• Extract to read
The queue pair synchronization level serializes access to a read and write queue pair so that only one of the queue pair's functions can run at a time. Queue pair synchronization still allows concurrency because functions for different queue pairs run in parallel. (A queue pair is also known as a module instance.) For example, assume that the echo driver in Figure 4-1 “Understanding STREAMS/UX MP Support” is configured for queue pair synchronization. STREAMS/UX runs ECHO-A's echo_rput, echo_rsrv, echo_wput, and echo_wsrv one at a time. In other words, STREAMS/UX does not execute any of ECHO-A's echo driver functions concurrently, nor will STREAMS/UX run any of ECHO-B's echo driver functions in parallel. However, STREAMS/UX can run an ECHO-A function at the same time as an ECHO-B function. Also, any of ECHO-A's functions can run in parallel with DLPI-A or SAD-A routines. If a module uses queue pair synchronization, a queue pair's functions run one at a time and can share data.

The module synchronization level serializes access to all of a module's queue pairs or instances. STREAMS/UX runs only one function at a time for all of a module's queue pairs. However, STREAMS/UX runs functions for different modules in parallel. Modules are different if they have different master file entries. For example, timod and tirdwr are different modules. Assume that the echo driver in Figure 4-1 “Understanding STREAMS/UX MP Support” is configured for module synchronization. STREAMS/UX does not run echo driver functions in ECHO-A and ECHO-B in parallel.

However, STREAMS/UX can run an echo driver function at the same time as dlpi or a sad driver function. Because STREAMS/UX allows only one function for all of a module's queue pairs to run at a time, the module's queue pairs can share data.

The elsewhere synchronization level serializes a group of different modules. STREAMS/UX runs only one function at a time for the group of modules. STREAMS/UX runs functions in different groups concurrently. Suppose the echo and dlpi drivers in Figure 4-1 “Understanding STREAMS/UX MP Support” are configured to be members of an elsewhere synchronization group. Also, assume the sad driver is configured to be in a different elsewhere group. Only one driver function in ECHO-A, ECHO-B and DLPI-A can run at a time. However, a function in ECHO-A, ECHO-B or DLPI-A can run in parallel with a function in SAD-A. Also, a function in ECHO-A, ECHO-B or DLPI-A can run at the same time as a function in a module which uses a different synchronization level than elsewhere. The modules in a group can share data.

• Extracted records

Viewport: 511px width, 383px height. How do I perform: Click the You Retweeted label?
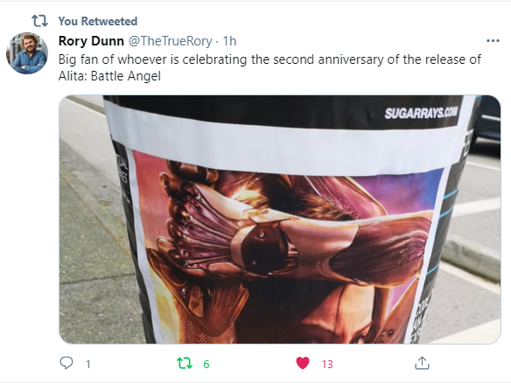pyautogui.click(x=98, y=21)
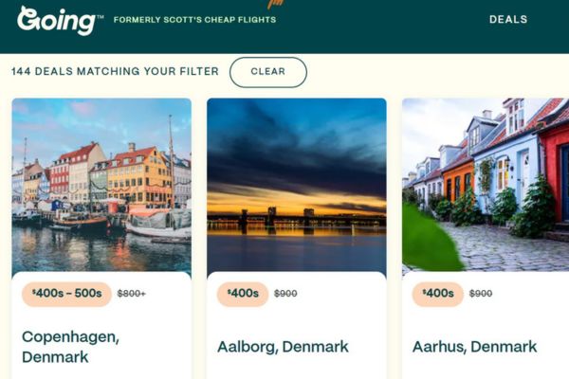Click the orange mark above the tagline

(x=277, y=4)
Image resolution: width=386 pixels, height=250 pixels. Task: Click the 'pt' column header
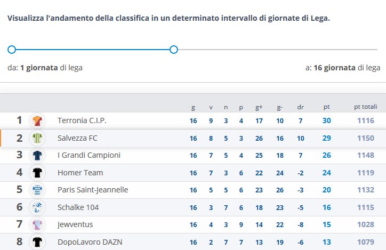coord(326,107)
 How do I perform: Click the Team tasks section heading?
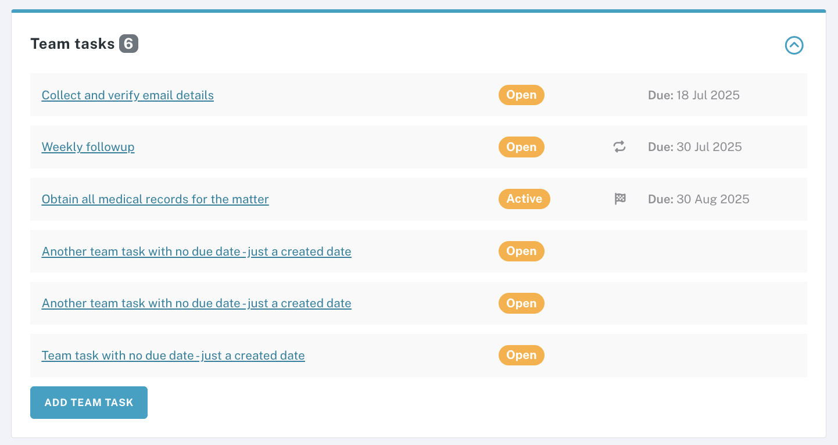pyautogui.click(x=73, y=43)
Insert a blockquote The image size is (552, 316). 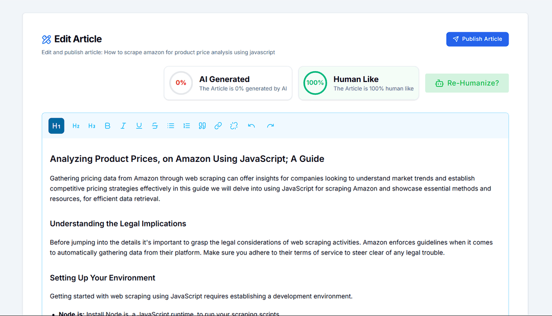click(202, 126)
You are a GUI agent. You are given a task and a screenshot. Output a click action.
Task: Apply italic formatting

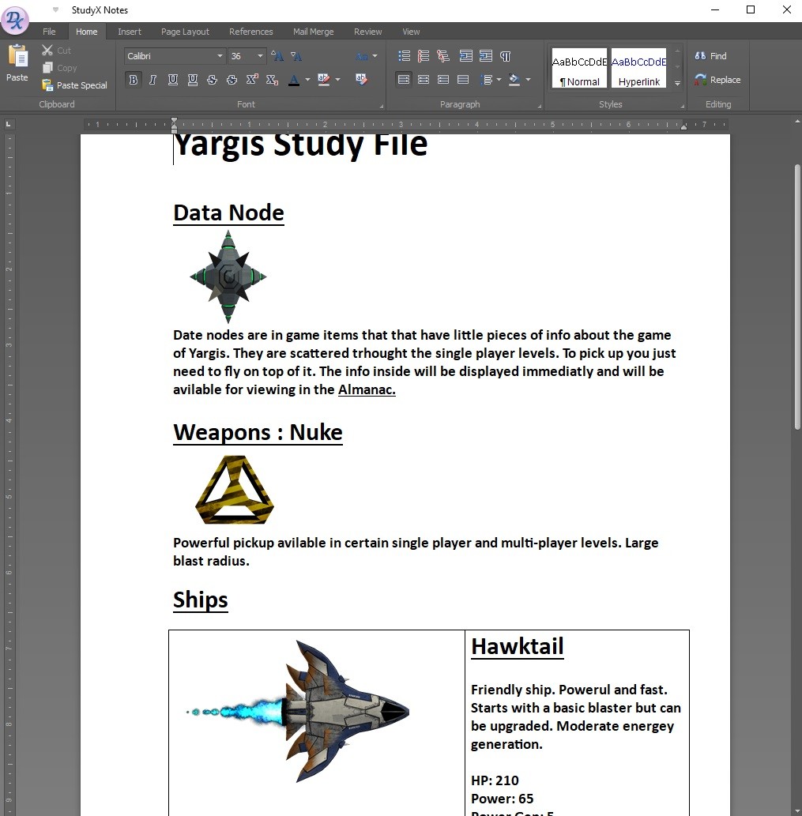[152, 79]
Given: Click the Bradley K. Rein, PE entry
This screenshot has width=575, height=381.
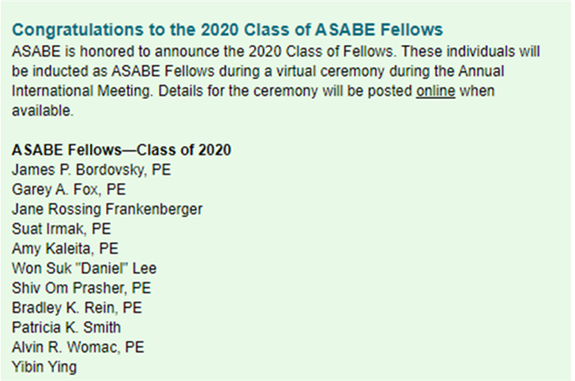Looking at the screenshot, I should click(x=77, y=307).
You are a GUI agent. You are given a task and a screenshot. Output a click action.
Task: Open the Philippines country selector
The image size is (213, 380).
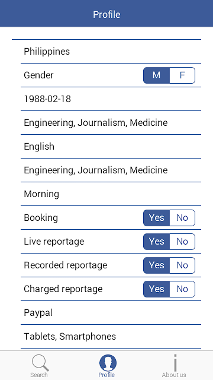point(111,52)
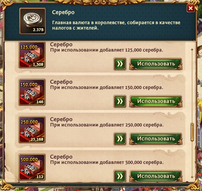Viewport: 202px width, 191px height.
Task: Open bulk-use arrows for the 125,000 silver item
Action: 120,64
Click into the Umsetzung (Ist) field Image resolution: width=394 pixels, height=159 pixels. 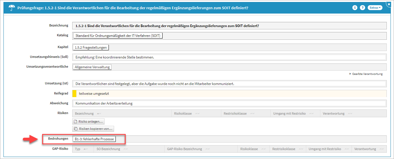click(x=229, y=84)
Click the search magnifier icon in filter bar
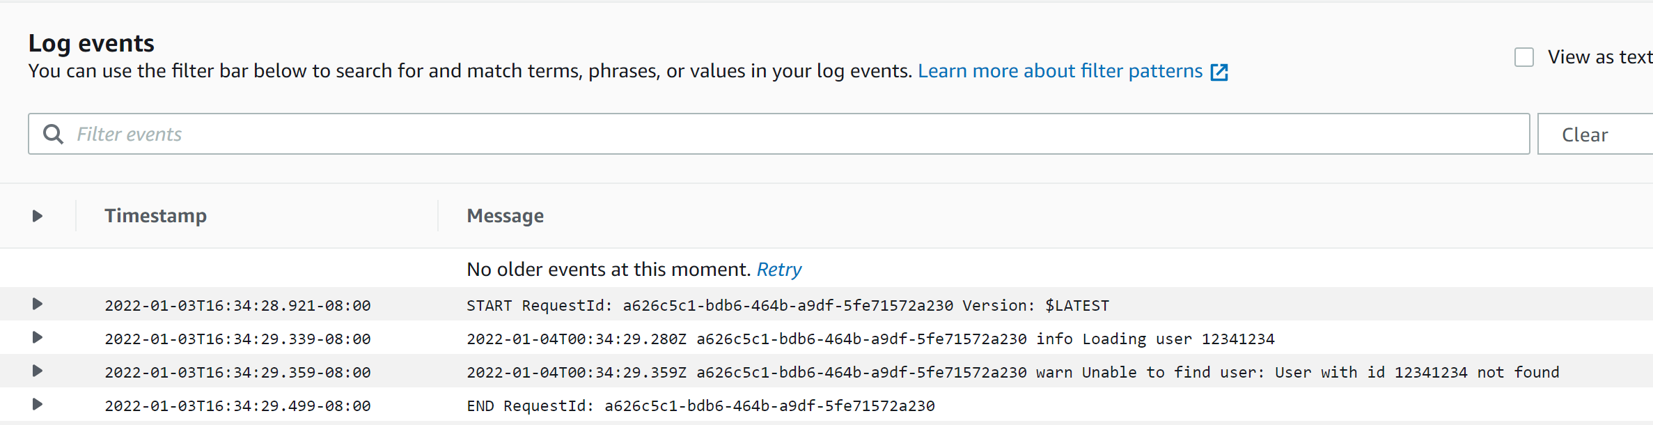This screenshot has width=1653, height=425. (53, 134)
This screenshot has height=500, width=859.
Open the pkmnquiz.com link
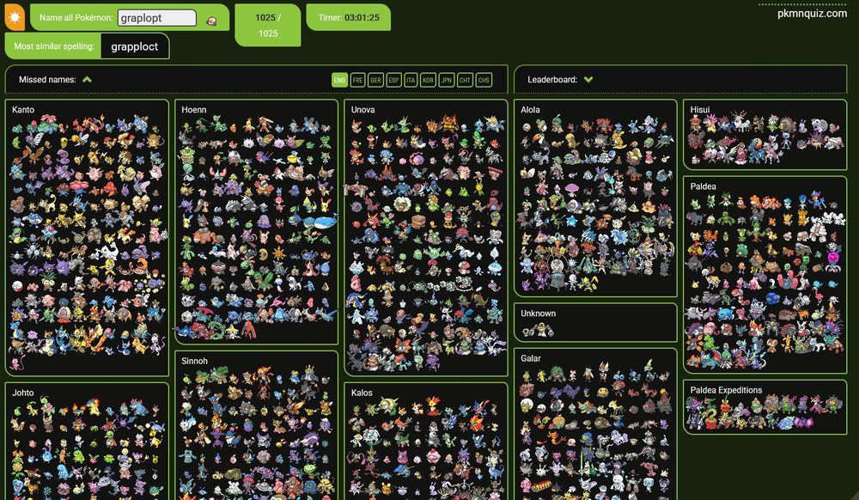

• Short task
Rewrite the stretch of the STREAMS/UX synchronization text from "The elsewhere synchronization" through "group can share data.", changing "concurrently" to "in parallel".

• Problem solution
The elsewhere synchronization level serializes a group of different modules. STREAMS/UX runs only one function at a time for the group of modules. STREAMS/UX runs functions in different groups in parallel. Suppose the echo and dlpi drivers in Figure 4-1 “Understanding STREAMS/UX MP Support” are configured to be members of an elsewhere synchronization group. Also, assume the sad driver is configured to be in a different elsewhere group. Only one driver function in ECHO-A, ECHO-B and DLPI-A can run at a time. However, a function in ECHO-A, ECHO-B or DLPI-A can run in parallel with a function in SAD-A. Also, a function in ECHO-A, ECHO-B or DLPI-A can run at the same time as a function in a module which uses a different synchronization level than elsewhere. The modules in a group can share data.